Fragmento seleccionado:
3. Aquí está el secreto de la fuerza, de la invencible fortaleza de nuestra santa Iglesia. Es que vive del Espíritu de Dios. Existe un espíritu de humildad, de pequeñez, de sumisión a Dios: es el espíritu que posee la santa Iglesia. Ella lo espera todo de Dios: “A Ti, Señor, elevo mi alma: Dios mío, es Ti solo confío. El que confía en Ti, no será confundido” (Ofertorio). Oprimida, despreciada, calumniada y perseguida sin descanso por todas partes, ella está siempre convencida de que triunfará sobre todos sus enemigos: “Él (el Señor) me protege contra todos los que me atacan.” Solo tiene una defensa y una fuente de energías: la oración y la humilde sumisión a Dios, “el cual obra todo en todos”. Es la Iglesia orante. Se apoya en la misericordia, en la gracia y la ayuda divinas. “Clamo al Señor, y Él escucha mi voz” (Introito). La oración del humilde es omnipotente. Vence a Dios, le seduce. No puede menos de ser escuchada y atendida.
En el espíritu de humildad reside también el secreto de la fuerza que anima al cristiano. “Dios concede su gracia a los humildes.” Cuanta más humildad se tenga, más lugar y espacio quedará en el alma para la acción de Dios. Todo lo bueno y grande, que se realice en el hombre y por el hombre, solo podrá crecer y prosperar a la sombra y bajo el amparo de la humildad.
         ¿De qué provienen nuestra debilidad, nuestras faltas y nuestras frecuentes recaídas? De que, en nuestra piedad, nos apoyamos y confiamos en nosotros mismos y nos olvidamos de que es Dios quien nos proporciona el querer y el obrar (Phil. 2, 13). “El que se ensalza, será humillado.”

Datos proporcionados:
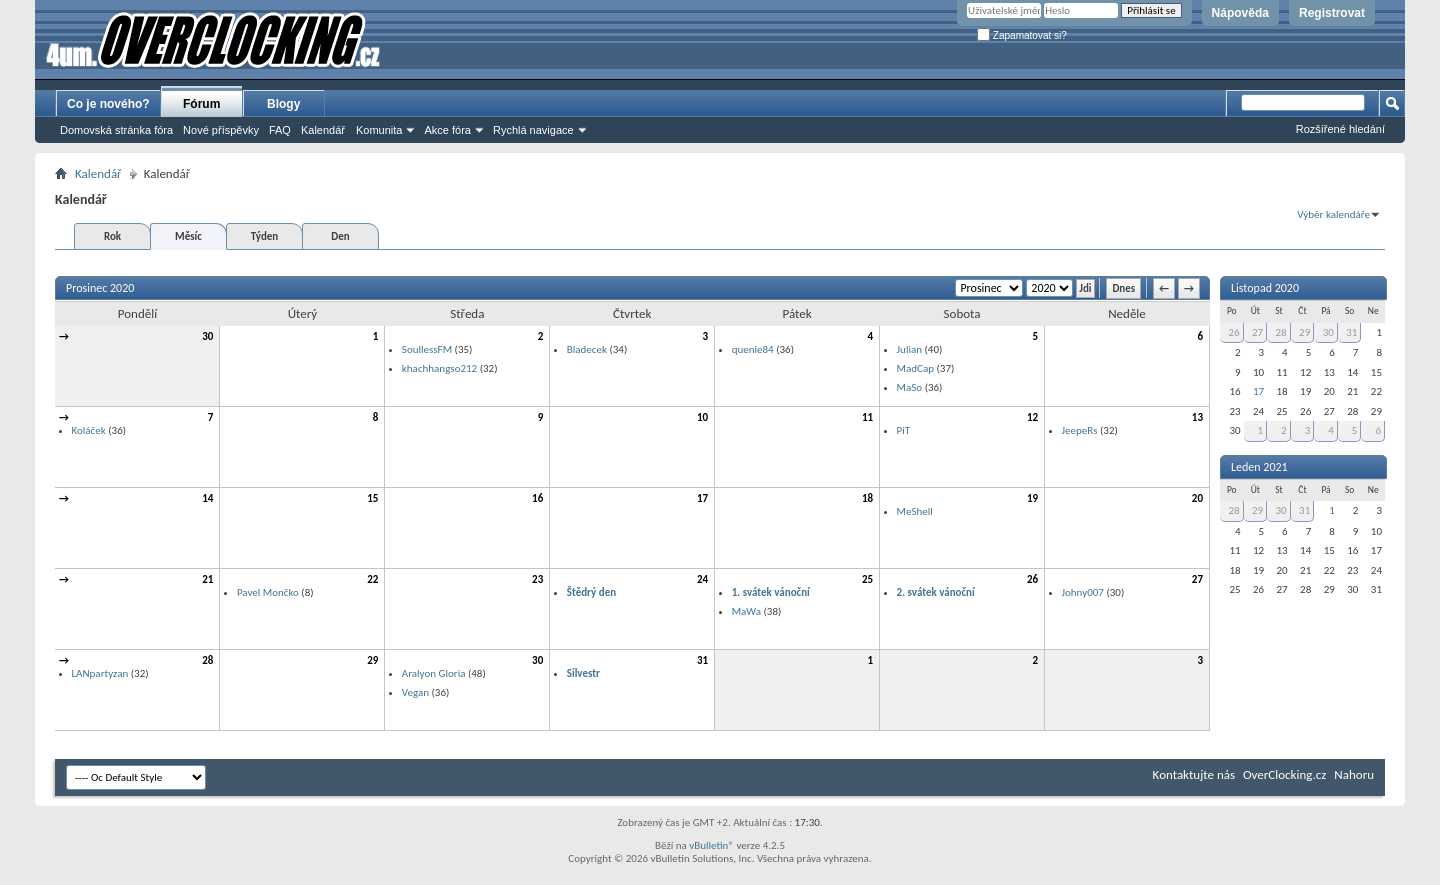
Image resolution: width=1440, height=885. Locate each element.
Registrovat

Tareas por hacer:
#1 Devuelve sin cambios el pasaje del fragmento seleccionado que comienza en las palabras "En el espíritu" y termina tras las palabras "de la humildad.".
#2 Responde brevemente, según el fragmento seleccionado:
(a) ¿De qué vive la santa Iglesia?
(b) ¿A quiénes concede Dios su gracia?
(c) ¿Qué le ocurrirá al que se ensalza?
El material procede de otra fuente.

Respuestas dadas:
#1
En el espíritu de humildad reside también el secreto de la fuerza que anima al cristiano. “Dios concede su gracia a los humildes.” Cuanta más humildad se tenga, más lugar y espacio quedará en el alma para la acción de Dios. Todo lo bueno y grande, que se realice en el hombre y por el hombre, solo podrá crecer y prosperar a la sombra y bajo el amparo de la humildad.

#2
(a) Vive del Espíritu de Dios.
(b) Dios concede su gracia a los humildes.
(c) El que se ensalza será humillado.